(Information shown begins)

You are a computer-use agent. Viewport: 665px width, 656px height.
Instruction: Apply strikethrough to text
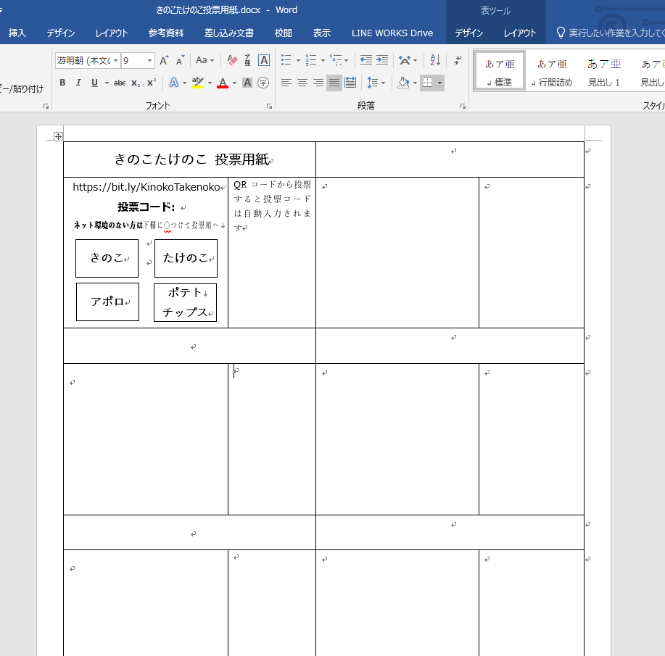pyautogui.click(x=120, y=82)
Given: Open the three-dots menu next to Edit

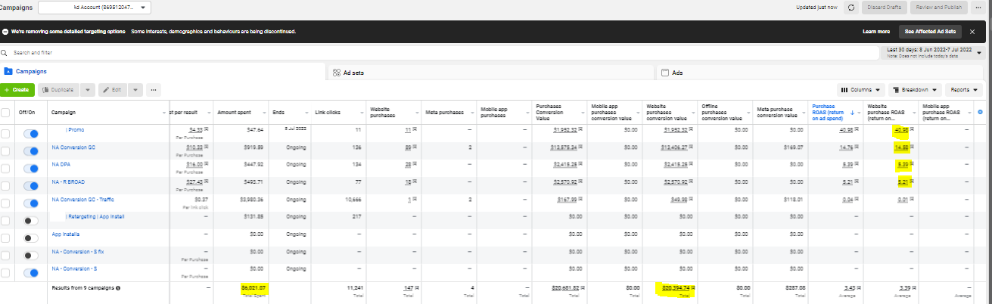Looking at the screenshot, I should pos(154,89).
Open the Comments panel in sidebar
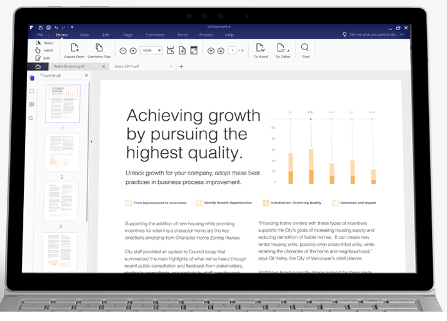 (x=31, y=104)
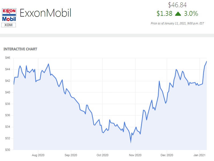Screen dimensions: 214x161
Task: Click the INTERACTIVE CHART section heading
Action: pos(20,49)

(Information shown ends)

● Assignment
Reproduce nothing but the lines from the line containing "Given: Open the three-dots menu next to Edit" through the last line of the data above, exactly as written and without pictures.

● Written response
Given: Open the three-dots menu next to Edit

Looking at the screenshot, I should pos(154,89).
Open the Comments panel in sidebar
 (x=31, y=104)
Screen dimensions: 214x161
Task: Click the INTERACTIVE CHART section heading
Action: pos(20,49)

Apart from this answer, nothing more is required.